◆ Task objective: Restate all the data word for word and omit the pictures.

◆ Record set:
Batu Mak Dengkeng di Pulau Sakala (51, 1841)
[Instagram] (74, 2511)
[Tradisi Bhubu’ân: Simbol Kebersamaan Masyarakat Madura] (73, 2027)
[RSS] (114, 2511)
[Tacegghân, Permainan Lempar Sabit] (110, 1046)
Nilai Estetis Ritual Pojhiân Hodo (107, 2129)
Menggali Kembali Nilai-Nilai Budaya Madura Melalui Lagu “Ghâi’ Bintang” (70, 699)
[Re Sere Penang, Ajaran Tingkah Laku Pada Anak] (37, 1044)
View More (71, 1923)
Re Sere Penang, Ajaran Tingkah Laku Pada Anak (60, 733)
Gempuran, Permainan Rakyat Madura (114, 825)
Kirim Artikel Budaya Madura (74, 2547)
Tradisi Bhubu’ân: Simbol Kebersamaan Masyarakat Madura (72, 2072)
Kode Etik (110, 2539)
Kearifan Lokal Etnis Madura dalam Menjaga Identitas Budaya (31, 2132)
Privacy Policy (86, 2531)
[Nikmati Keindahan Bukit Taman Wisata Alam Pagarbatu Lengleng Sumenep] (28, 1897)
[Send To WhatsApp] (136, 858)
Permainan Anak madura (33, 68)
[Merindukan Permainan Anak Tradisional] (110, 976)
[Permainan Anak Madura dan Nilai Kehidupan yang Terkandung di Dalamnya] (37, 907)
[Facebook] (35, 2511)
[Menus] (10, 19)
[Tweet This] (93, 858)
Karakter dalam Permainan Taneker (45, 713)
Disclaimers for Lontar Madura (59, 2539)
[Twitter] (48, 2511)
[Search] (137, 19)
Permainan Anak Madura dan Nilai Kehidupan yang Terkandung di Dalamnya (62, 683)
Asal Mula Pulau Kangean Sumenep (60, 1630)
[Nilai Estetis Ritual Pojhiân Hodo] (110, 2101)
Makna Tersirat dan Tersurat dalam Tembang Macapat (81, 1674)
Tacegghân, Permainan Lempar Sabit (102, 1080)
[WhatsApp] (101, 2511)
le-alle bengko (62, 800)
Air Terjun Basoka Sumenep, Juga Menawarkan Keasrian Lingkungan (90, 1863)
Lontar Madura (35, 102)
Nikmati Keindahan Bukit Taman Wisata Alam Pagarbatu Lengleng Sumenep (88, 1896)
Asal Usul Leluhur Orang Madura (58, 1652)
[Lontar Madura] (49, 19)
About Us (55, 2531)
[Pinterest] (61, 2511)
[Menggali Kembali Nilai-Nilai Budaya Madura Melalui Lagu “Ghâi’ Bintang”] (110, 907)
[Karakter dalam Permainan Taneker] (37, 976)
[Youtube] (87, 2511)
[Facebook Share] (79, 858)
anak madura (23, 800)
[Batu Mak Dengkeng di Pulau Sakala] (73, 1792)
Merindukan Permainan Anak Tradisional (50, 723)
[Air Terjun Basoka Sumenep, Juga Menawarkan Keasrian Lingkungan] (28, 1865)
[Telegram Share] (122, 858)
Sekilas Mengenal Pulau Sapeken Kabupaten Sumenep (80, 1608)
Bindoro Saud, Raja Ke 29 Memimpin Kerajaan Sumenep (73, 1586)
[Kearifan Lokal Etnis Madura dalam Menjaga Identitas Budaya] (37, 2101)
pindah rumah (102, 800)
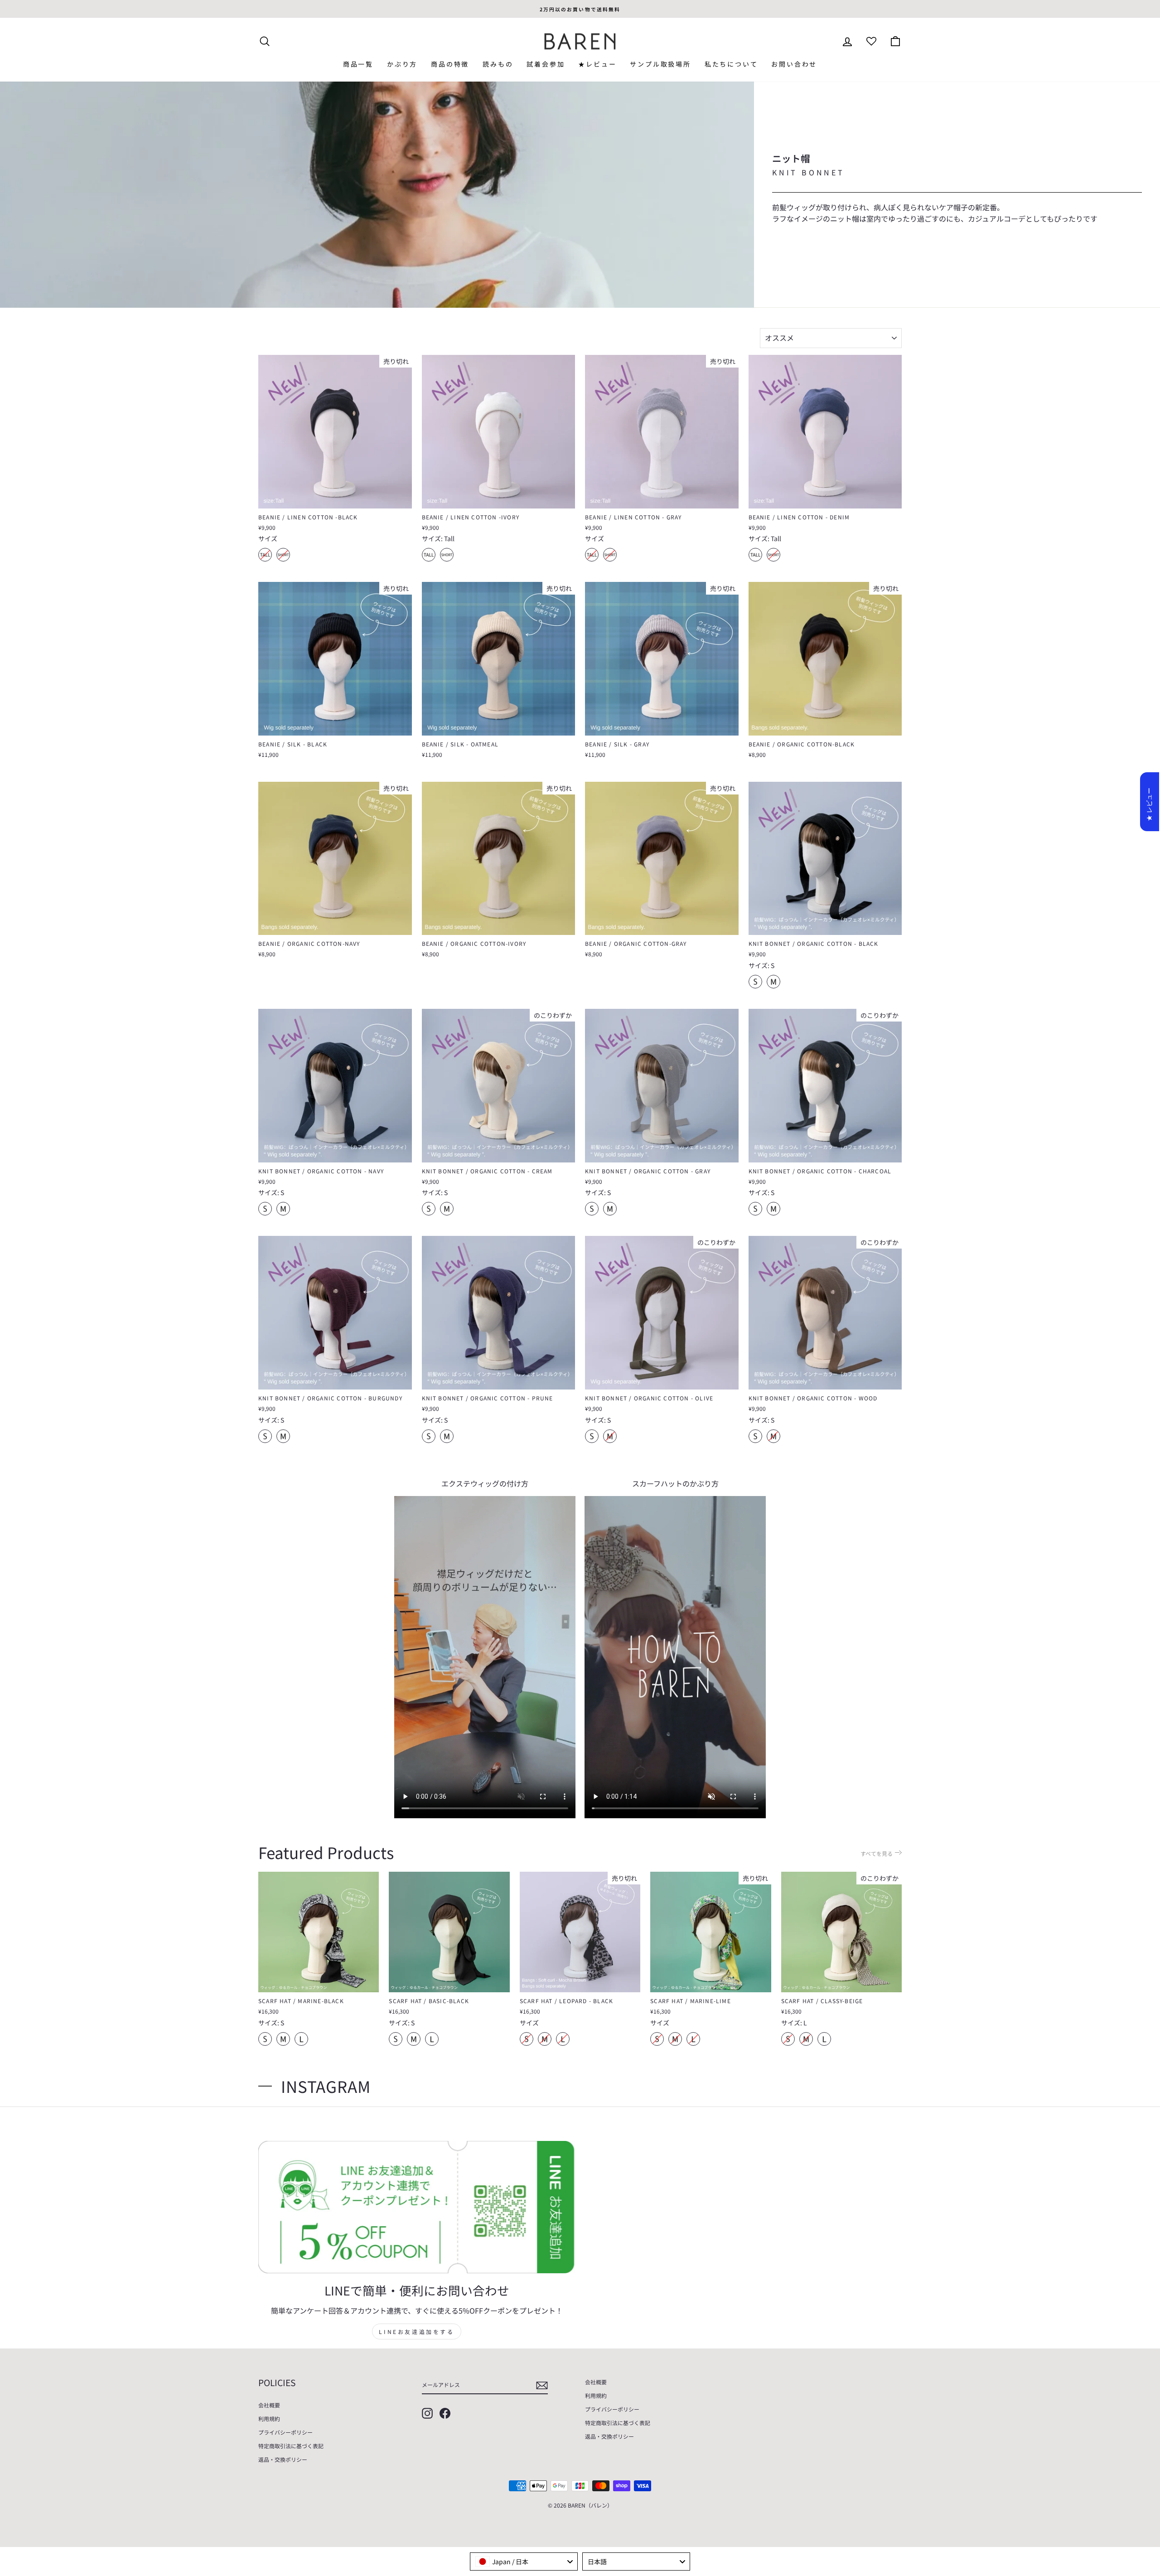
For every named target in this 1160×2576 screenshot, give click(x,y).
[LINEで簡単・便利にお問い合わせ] (416, 2207)
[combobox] (524, 2561)
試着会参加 (546, 63)
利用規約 (269, 2418)
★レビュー (597, 63)
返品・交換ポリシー (282, 2459)
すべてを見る (876, 1853)
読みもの (498, 63)
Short (283, 555)
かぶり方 (402, 63)
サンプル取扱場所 (660, 63)
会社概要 (269, 2405)
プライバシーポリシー (285, 2432)
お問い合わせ (794, 63)
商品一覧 (358, 63)
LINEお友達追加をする (416, 2331)
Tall (265, 555)
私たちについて (731, 63)
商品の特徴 (450, 63)
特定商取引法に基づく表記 (291, 2446)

◆ Your response:
Batu Mak Dengkeng di Pulau Sakala (51, 1841)
[Instagram] (74, 2511)
[Tradisi Bhubu’ân: Simbol Kebersamaan Masyarakat Madura] (73, 2027)
[RSS] (114, 2511)
[Tacegghân, Permainan Lempar Sabit] (110, 1046)
Nilai Estetis Ritual Pojhiân Hodo (107, 2129)
Menggali Kembali Nilai-Nilai Budaya Madura Melalui Lagu “Ghâi’ Bintang” (70, 699)
[Re Sere Penang, Ajaran Tingkah Laku Pada Anak] (37, 1044)
View More (71, 1923)
Re Sere Penang, Ajaran Tingkah Laku Pada Anak (60, 733)
Gempuran, Permainan Rakyat Madura (114, 825)
Kirim Artikel Budaya Madura (74, 2547)
Tradisi Bhubu’ân: Simbol Kebersamaan Masyarakat Madura (72, 2072)
Kode Etik (110, 2539)
Kearifan Lokal Etnis Madura dalam Menjaga Identitas Budaya (31, 2132)
Privacy Policy (86, 2531)
[Nikmati Keindahan Bukit Taman Wisata Alam Pagarbatu Lengleng Sumenep] (28, 1897)
[Send To WhatsApp] (136, 858)
Permainan Anak madura (33, 68)
[Merindukan Permainan Anak Tradisional] (110, 976)
[Permainan Anak Madura dan Nilai Kehidupan yang Terkandung di Dalamnya] (37, 907)
[Facebook] (35, 2511)
[Menus] (10, 19)
[Tweet This] (93, 858)
Karakter dalam Permainan Taneker (45, 713)
Disclaimers for Lontar Madura (59, 2539)
[Twitter] (48, 2511)
[Search] (137, 19)
Permainan Anak Madura dan Nilai Kehidupan yang Terkandung di Dalamnya (62, 683)
Asal Mula Pulau Kangean Sumenep (60, 1630)
[Nilai Estetis Ritual Pojhiân Hodo] (110, 2101)
Makna Tersirat dan Tersurat dalam Tembang Macapat (81, 1674)
Tacegghân, Permainan Lempar Sabit (102, 1080)
[WhatsApp] (101, 2511)
le-alle bengko (62, 800)
Air Terjun Basoka Sumenep, Juga Menawarkan Keasrian Lingkungan (90, 1863)
Lontar Madura (35, 102)
Nikmati Keindahan Bukit Taman Wisata Alam Pagarbatu Lengleng Sumenep (88, 1896)
Asal Usul Leluhur Orang Madura (58, 1652)
[Lontar Madura] (49, 19)
About Us (55, 2531)
[Pinterest] (61, 2511)
[Menggali Kembali Nilai-Nilai Budaya Madura Melalui Lagu “Ghâi’ Bintang”] (110, 907)
[Karakter dalam Permainan Taneker] (37, 976)
[Youtube] (87, 2511)
[Facebook Share] (79, 858)
anak madura (23, 800)
[Batu Mak Dengkeng di Pulau Sakala] (73, 1792)
Merindukan Permainan Anak Tradisional (50, 723)
[Air Terjun Basoka Sumenep, Juga Menawarkan Keasrian Lingkungan] (28, 1865)
[Telegram Share] (122, 858)
Sekilas Mengenal Pulau Sapeken Kabupaten Sumenep (80, 1608)
Bindoro Saud, Raja Ke 29 Memimpin Kerajaan Sumenep (73, 1586)
[Kearifan Lokal Etnis Madura dalam Menjaga Identitas Budaya] (37, 2101)
pindah rumah (102, 800)
For every named target in this 1160×2576 screenshot, give click(x,y).
[LINEで簡単・便利にお問い合わせ] (416, 2207)
[combobox] (524, 2561)
試着会参加 (546, 63)
利用規約 (269, 2418)
★レビュー (597, 63)
返品・交換ポリシー (282, 2459)
すべてを見る (876, 1853)
読みもの (498, 63)
Short (283, 555)
かぶり方 (402, 63)
サンプル取扱場所 (660, 63)
会社概要 (269, 2405)
プライバシーポリシー (285, 2432)
お問い合わせ (794, 63)
商品一覧 (358, 63)
LINEお友達追加をする (416, 2331)
Tall (265, 555)
私たちについて (731, 63)
商品の特徴 (450, 63)
特定商取引法に基づく表記 (291, 2446)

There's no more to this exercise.